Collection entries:

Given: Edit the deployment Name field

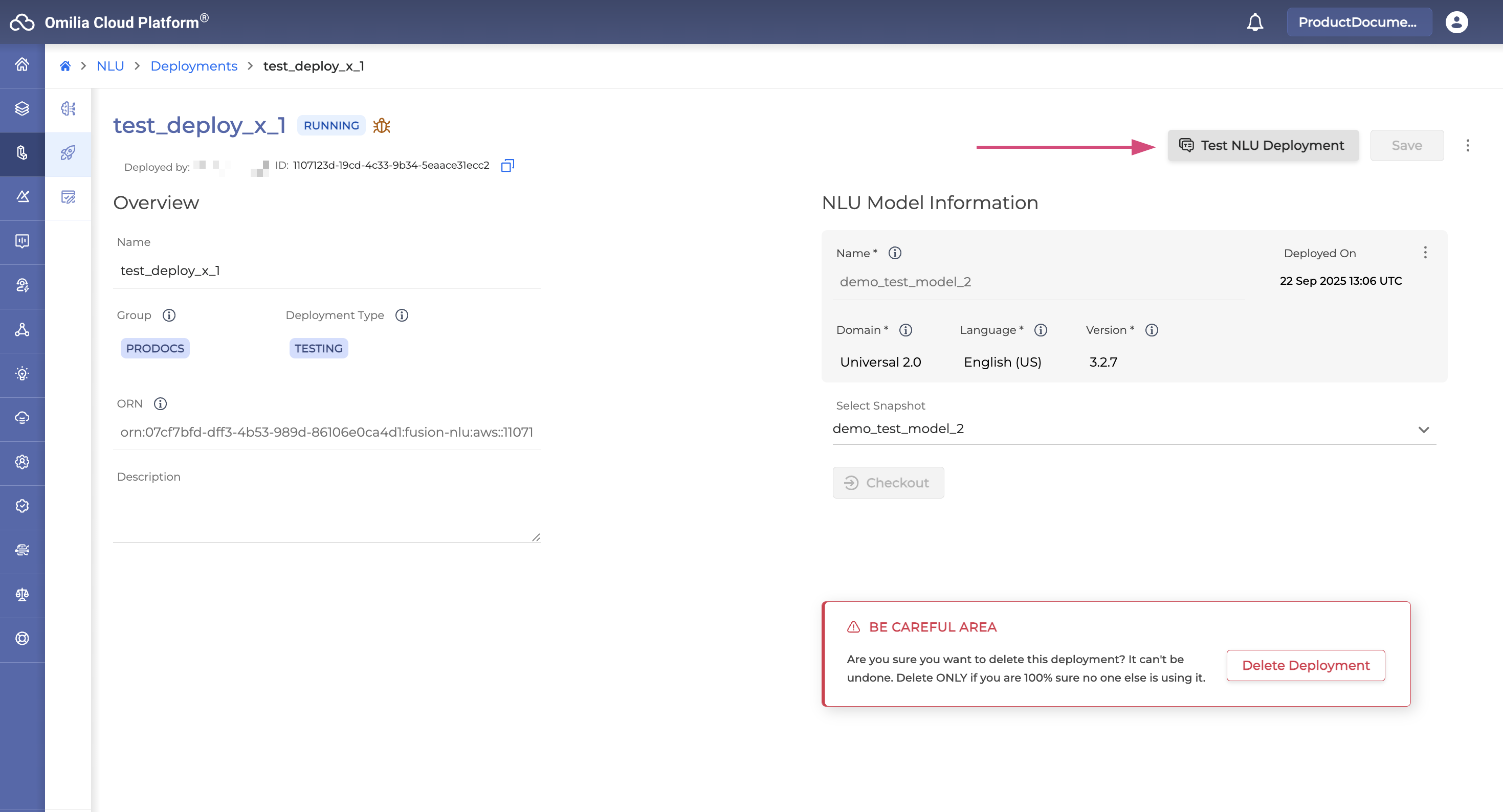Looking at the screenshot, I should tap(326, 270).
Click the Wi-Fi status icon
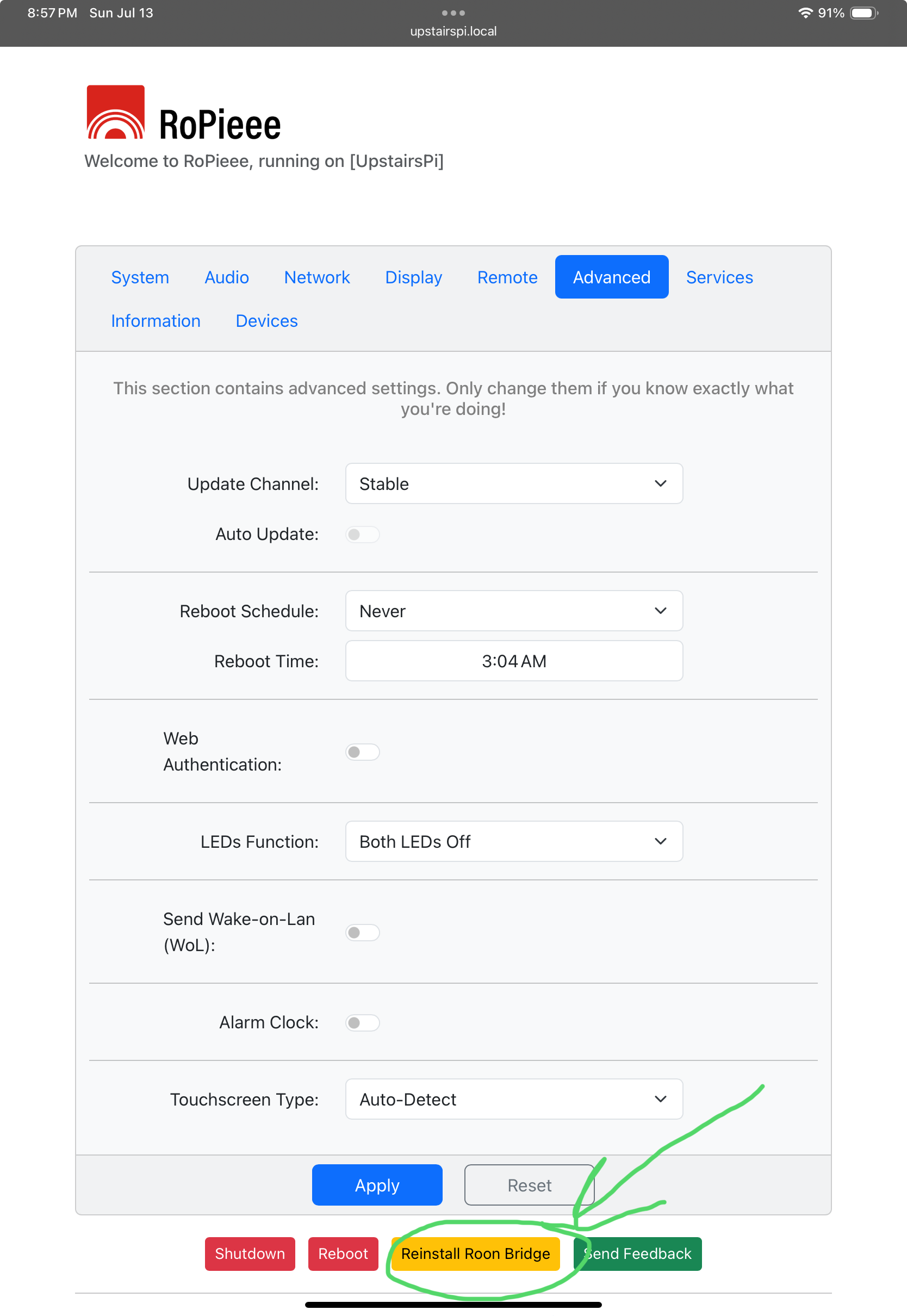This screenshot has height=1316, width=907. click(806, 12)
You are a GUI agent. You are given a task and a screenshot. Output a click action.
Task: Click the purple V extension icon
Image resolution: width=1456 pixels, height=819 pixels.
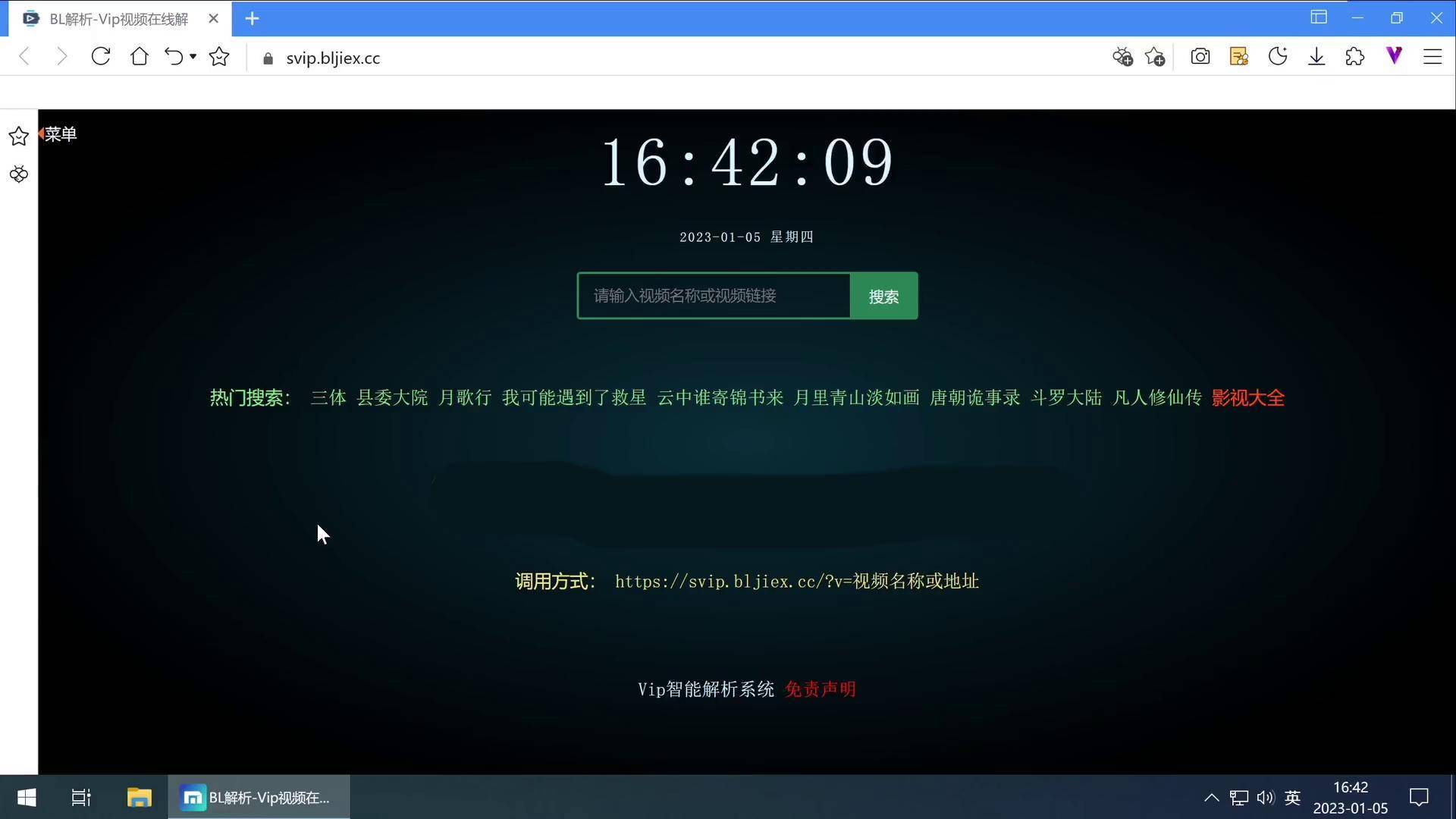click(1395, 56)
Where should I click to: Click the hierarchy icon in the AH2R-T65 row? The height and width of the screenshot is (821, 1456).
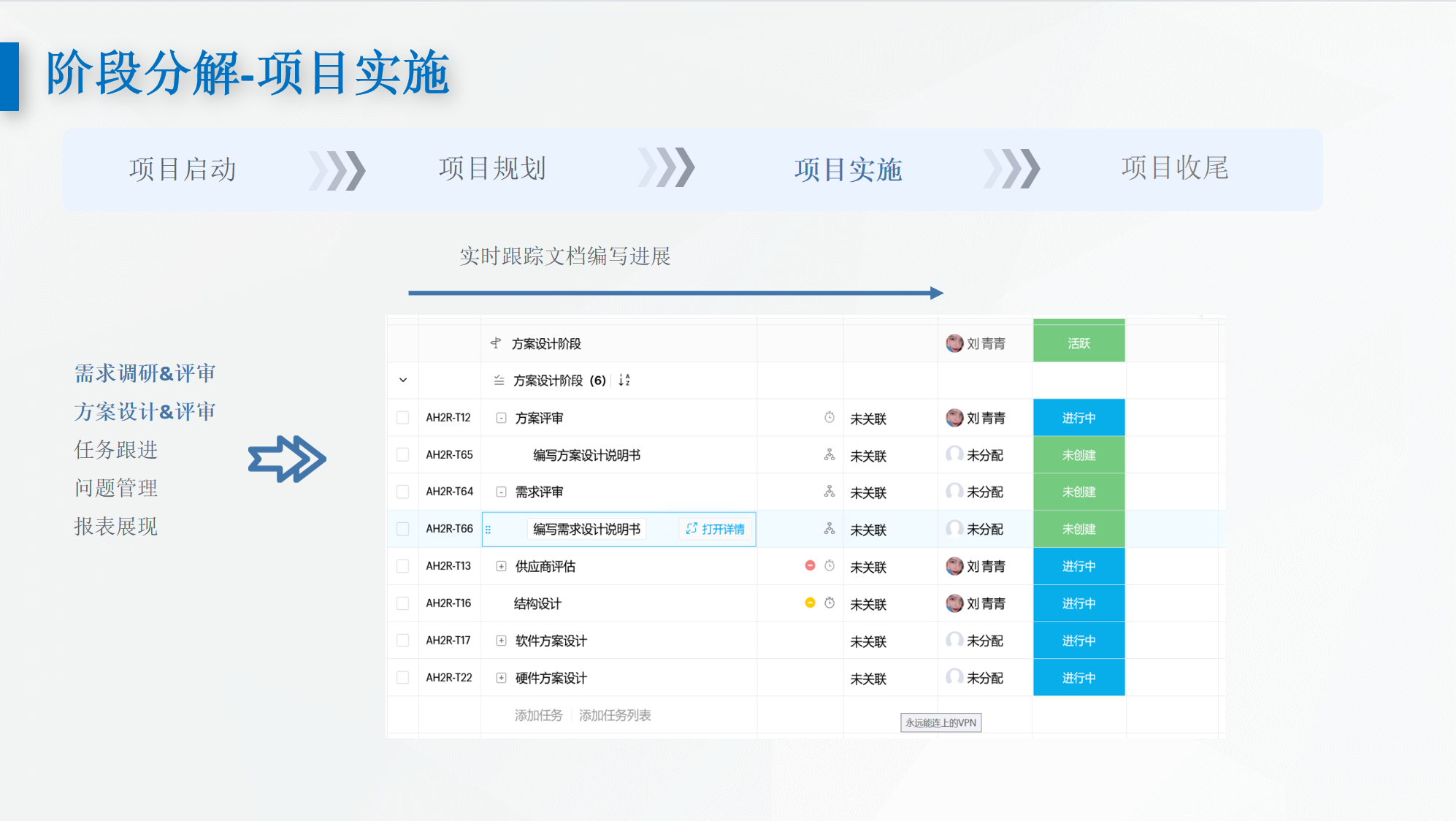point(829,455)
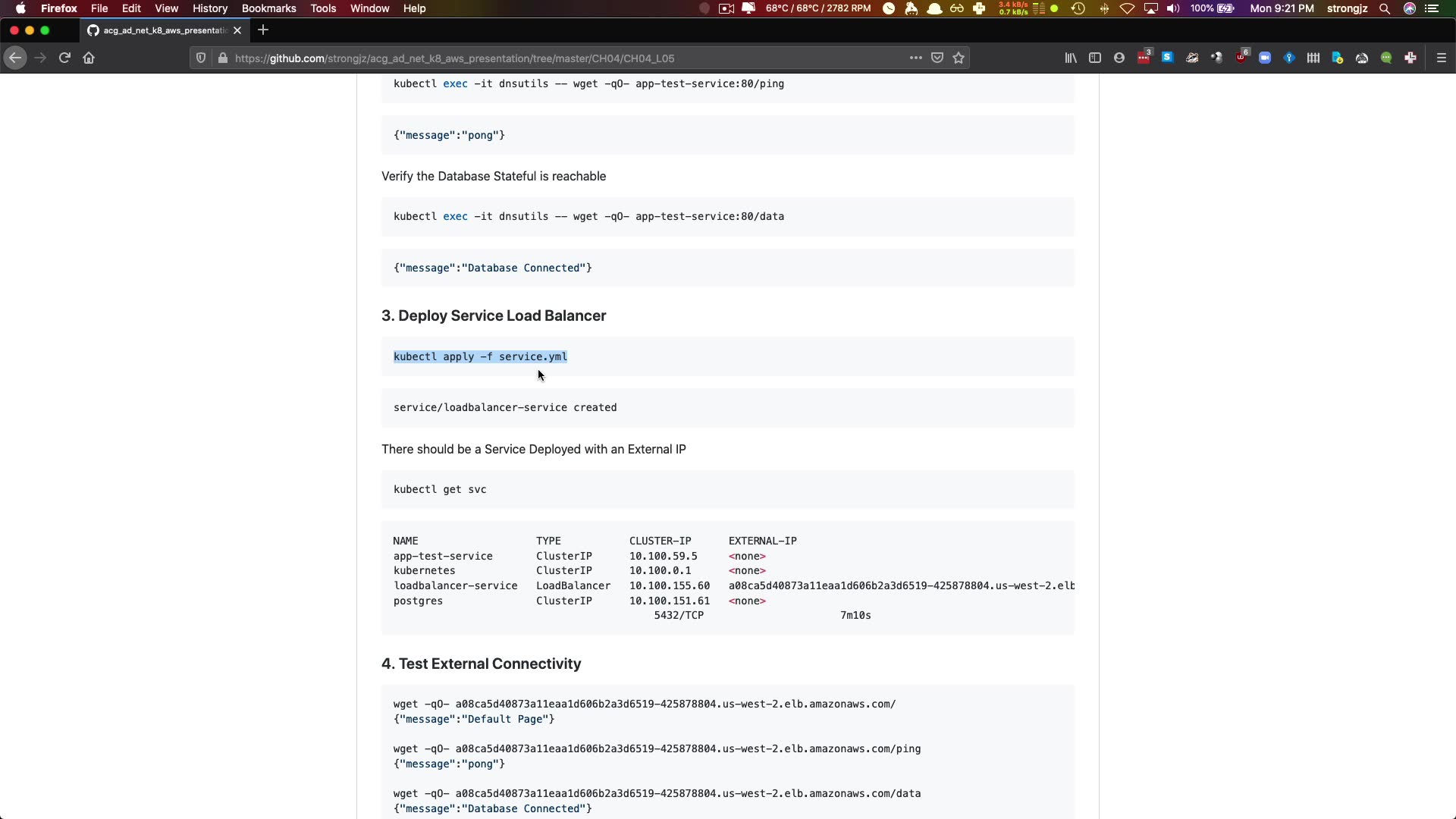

* Required work *
Omit the pictures and retype exactly the lines from the one containing "Task: Click the purple V extension icon" through the end of the entries above.

* Written answer *
Task: Click the purple V extension icon
Image resolution: width=1456 pixels, height=819 pixels.
click(1395, 56)
Where should I click to: Click the hierarchy icon in the AH2R-T65 row? The height and width of the screenshot is (821, 1456).
point(829,455)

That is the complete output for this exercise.